Il bene è  composto da tre piani di circa 180 mq.tra la via Venuti e il Corso Umberto.Il piano terra comprende “la stanza delle udienze”, quella dove il boss accoglieva i suoi numerosi visitatori, pronti  a correre da lui per qualsiasi incombenza, dalla richiesta del posto di lavoro, al voto, alla richiesta di giustizia, in assenza della giustizia ufficiale. Il boss era sempre disponibile a fare entrare nella sua sfera di controllo l'impiegato, il costruttore, l'imprenditore, il politico, il ladruncolo di piccola taglia o il killer professionista. E'  annessa una stanza interna, un bagno e un magazzino-garage, dove si trova una cisterna: non sono stati scoperti, al momento, passaggi nascosti per la fuga.  Al primo piano c'è un grande salone, la cucina, il bagno e due stanze. Altre due stanze al secondo piano, con annesso terrazzo su entrambe le vie e una cucina “all'antica”, con forno a legna. Qua è stata asportata una vasca,  probabilmente in pietra pregiata: per il resto lo stabile è ben conservato, se si eccettuano alcune infiltrazioni piovane all'ultimo piano e qualche lieve sollevamento del pavimento al pian terreno, a causa dell'umidità. Si accede ai due piani superiori da una scala circolare in porfido, che sembra essere l'unico segno di “prestigio” del mafioso cinisaro

 

Il sindaco ha assicurato che sono stati completati i lavori per l'acquisizione ai beni indisponibili del Comune e per il relativo accatastamento, considerato che la casa era sprovvista di concessione edilizia, in parole povere era abusiva.La casa è praticamente disabitata dal 1978, anno della morte di Peppino, ma anche anno in cui Badalamenti venne “posato” dal suo ruolo ai vertici di “Cosa Nostra” e sostituito da Michele Greco. Da allora il boss e i suoi due figli si resero latitanti, “canziati”, cioè scomparvero di scena, per sfuggire soprattutto al fuoco spietato dei killers di Totò Riina, che nei primi anni '80 seminarono a Cinisi una quarantina di morti.Solo nel 1986 Badalamenti sarà scovato in Spagna dall'FBI, estradato negli Stati Uniti e lì condannato a 47 anni per traffico di droga. Nel 2004 finirà i suoi giorni in carcere, dopo essere stato condannato, due anni prima, per l'omicidio di Peppino Impastato. La moglie, Teresa Vitale, legittima intestataria del bene,ha scelto di vivere a Castellammare del Golfo, probabilmente in compagnia della sorella, a sua volta vedova del boss di Alcamo Vincenzo Rimi.
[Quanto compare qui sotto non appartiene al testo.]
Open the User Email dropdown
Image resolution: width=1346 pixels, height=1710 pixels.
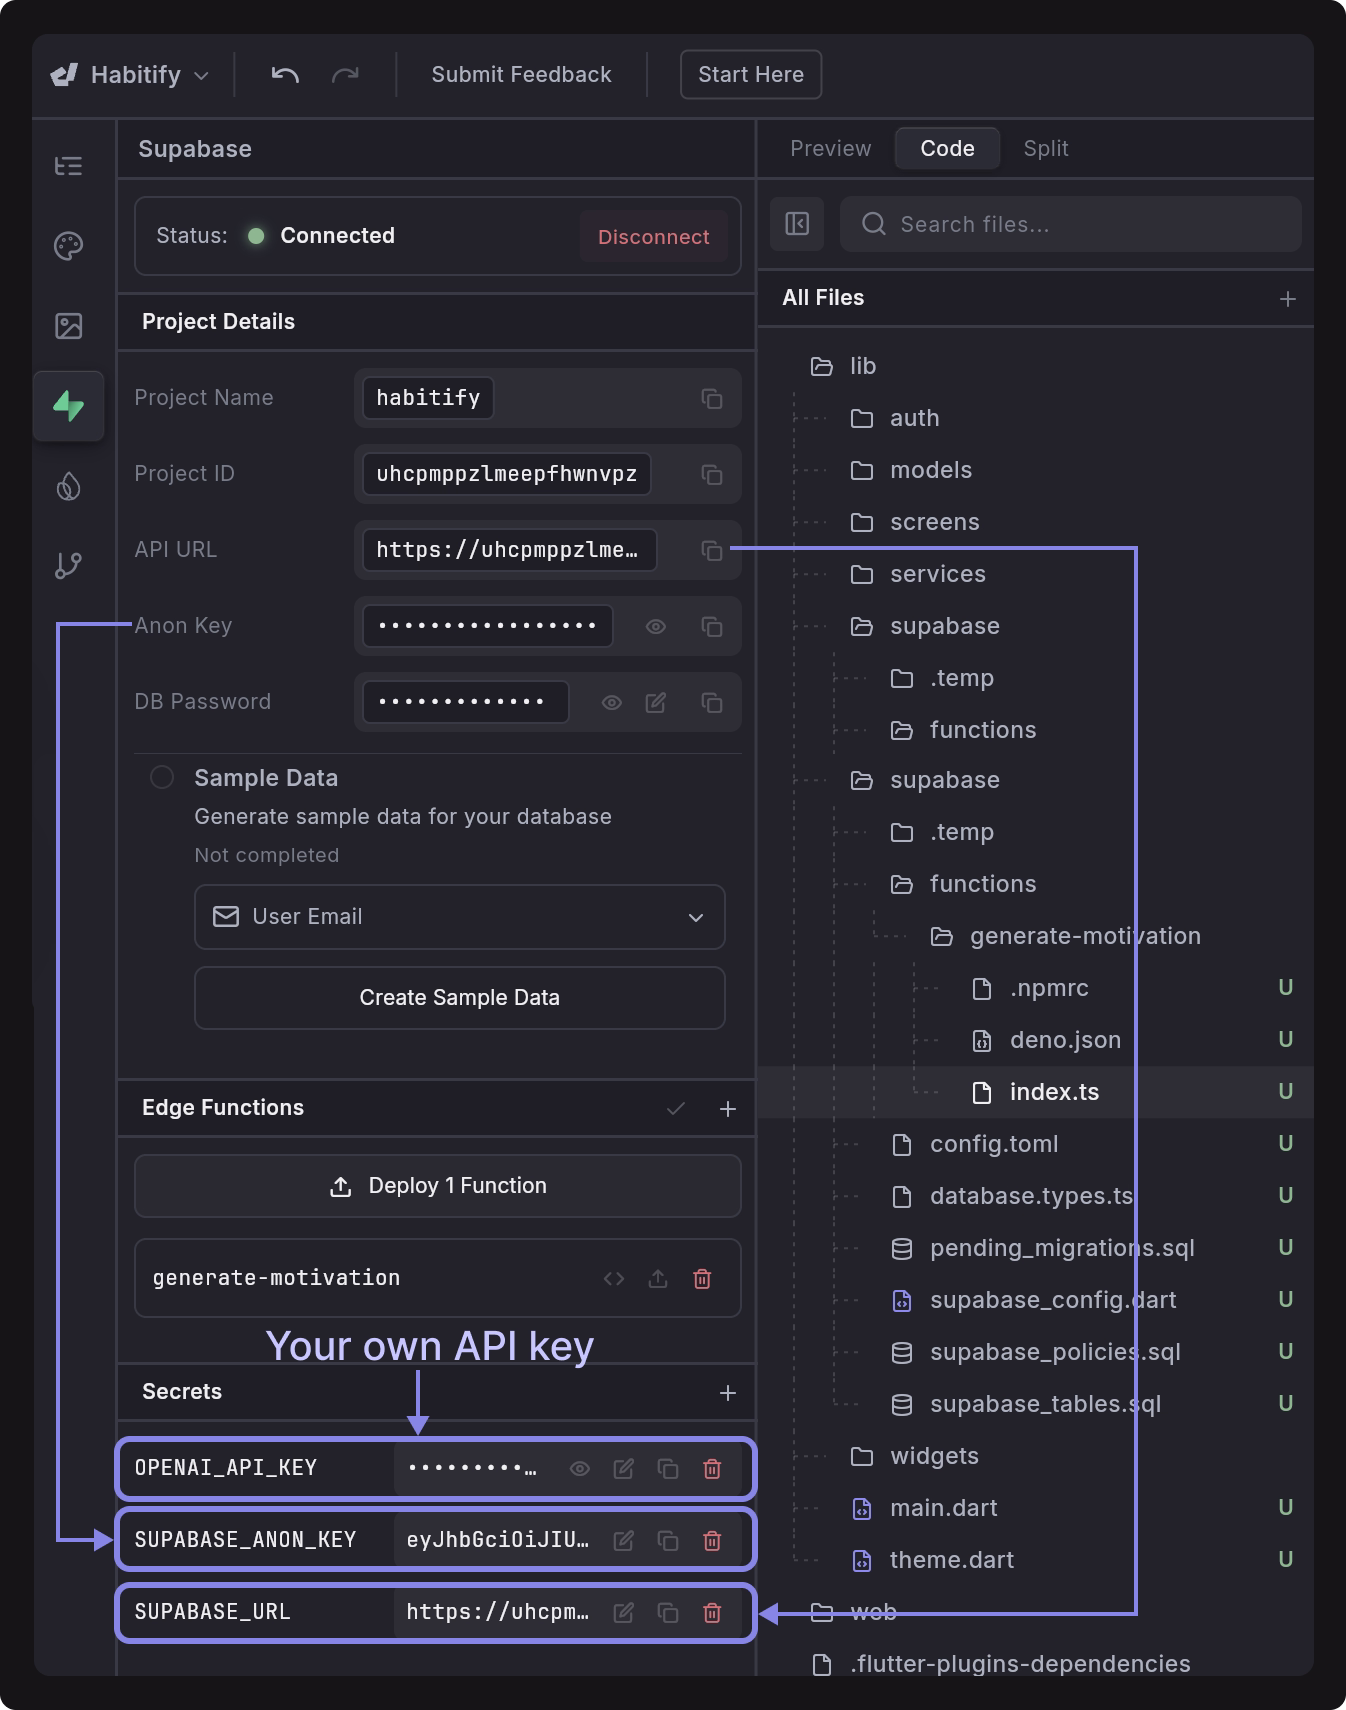click(x=459, y=917)
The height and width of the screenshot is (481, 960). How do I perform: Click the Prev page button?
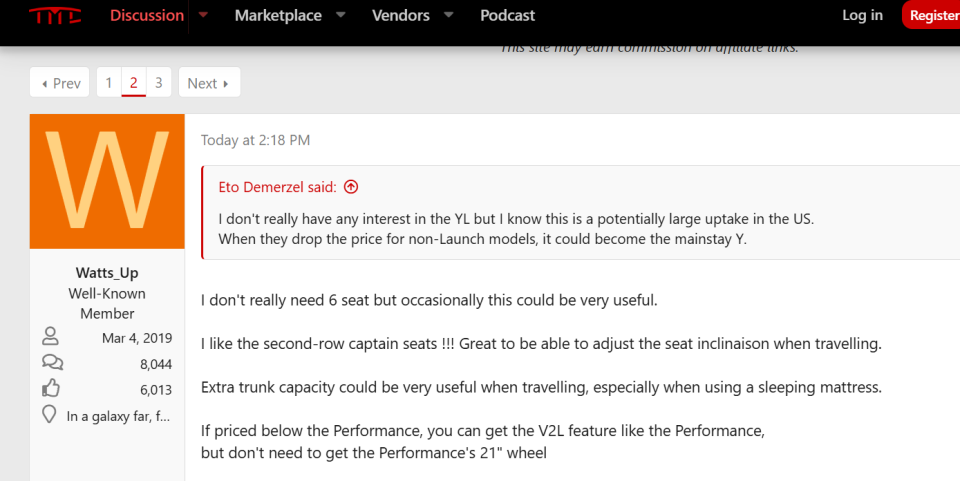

Si è limitata a qualche visita sporadica, ma ha portato avanti una serie di vertenze processuali contro la confisca, decisa a suo tempo, nel 1985, dai giudici Falcone e Borsellino e diventata esecutiva e definitiva solo con sentenza del

 

L'agenzia dei beni confiscati alla mafia, recentemente creata dal governo, con sede a Reggio Calabria, ha deciso, con decreto 6 maggio 2010, di assegnare il bene in parte al Comune di Cinisi per l'installazione della biblioteca comunale, attualmente al Palazzo dei Benedettini, e in parte all'Associazione Peppino Impastato, la quale ha presentato un progetto che prevede la creazione di una sala riservata ad assemblee, riunioni, cineforum, dibattiti e iniziative culturali varie, la creazione di una biblioteca specializzata sui problemi e sui vari aspetti del Meridione, in collaborazione con la biblioteca comunale, l'archivio di Peppino Impastato, e un laboratorio musicale con sala registrazioni per i gruppi che volessero realizzare e incidere la loro produzione.

 

Il Sindaco ha assicurato che, entro il prossimo mese di Novembre procederà  alla divisione dell'immobile e alla destinazione della parte riservata all'Associazione : nel frattempo il Comune si farà carico, contando di ottenere un finanziamento, delle riparazioni e dei lavori necessari per la fruizione del bene.La stipula della convenzione per l'affidamento e la gestione del bene sarà fatta per un periodo di venti anni. Da parte sua l'Associazione ha deciso l'invio di una richiesta di finanziamento all'Agenzia Nazionale di Reggio Calabria, al Ministero degli Interni, e al Comune di Cinisi, pari a 25.000 euro, indispensabili per l'acquisto degli arredi e delle attrezzature tecniche.